Kizilay’s increasing focus on international operations, which received a lot of attention from the Turkish media, triggered criticism of whether the National Society is able to provide sufficient services at home. Kizilay workers reject such criticism. Some say donations would not flow to the National Society for Kizilay operations abroad if there were no public backing. Others argue that letting Kizilay’s existing capacity remain idle would not comply with the principles of humanitarian work.

The Turkish Red Crescent Society is aware of the increasing competition in the humanitarian field and the need for well-trained, highly qualified staff. Completing its restructuring and branch development process, as well as building a response capacity for newly emerging threats, such as environmental problems and global warming, will enable it to meet future challenges.

These students are part of an extensive network blood donors across the country.



Turkish Red Crescent field hospital in Darfur.



Tekin Kucukali, president of the Turkish Red Crescent Society.



Pioneer of Red Crescents

The Turkish Red Crescent Society is widely known as the National Society which initiated the use of the red crescent in the late 19th century, paving the way for the other Red Crescent Societies to emerge.
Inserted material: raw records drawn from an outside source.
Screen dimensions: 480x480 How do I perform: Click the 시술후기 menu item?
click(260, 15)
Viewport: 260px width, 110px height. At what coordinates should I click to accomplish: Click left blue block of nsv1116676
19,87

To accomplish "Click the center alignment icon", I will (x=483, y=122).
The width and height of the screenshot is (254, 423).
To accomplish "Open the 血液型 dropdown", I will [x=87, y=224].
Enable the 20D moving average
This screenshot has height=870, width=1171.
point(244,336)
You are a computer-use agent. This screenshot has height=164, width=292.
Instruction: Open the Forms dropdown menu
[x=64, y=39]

In 1868, the International Committee of the Red Cross was informed that an Ottoman member society had been formed, which was then registered as a Red Cross. However, its existence remained on paper only until the 1876-1878 Russian-Ottoman War, when the society became active. The Ottoman society started to use a “red crescent” as its indicative and protective emblem. In 1929, this emblem was adopted in the Geneva Conventions by a diplomatic conference.
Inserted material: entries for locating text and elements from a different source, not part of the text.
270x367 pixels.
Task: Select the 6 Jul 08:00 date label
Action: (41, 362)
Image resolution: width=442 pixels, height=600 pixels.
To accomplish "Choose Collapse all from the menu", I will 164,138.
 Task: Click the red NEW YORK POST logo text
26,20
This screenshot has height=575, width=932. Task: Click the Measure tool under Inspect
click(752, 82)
“What is interesting is that the Ottoman Red Crescent branches in what was then called the Ottoman Empire territory — those in Lebanon, in Palestine, in the Saudi Arabian peninsula, in the Balkans and other places — were the seeds of what later became the Red Cross and Red Crescent Societies in those regions,” says Kizilay international department’s Bayram Selvi who is completing a masters degree on the history of the Turkish Red Crescent.

Volunteers of what was to vecome the Turkish Red Crescent in Thessaloniki during the Greek–Turkish war in 1897.


Elif Unal Arslan
International Federation communication,
advocacy and marketing officer in Ankara.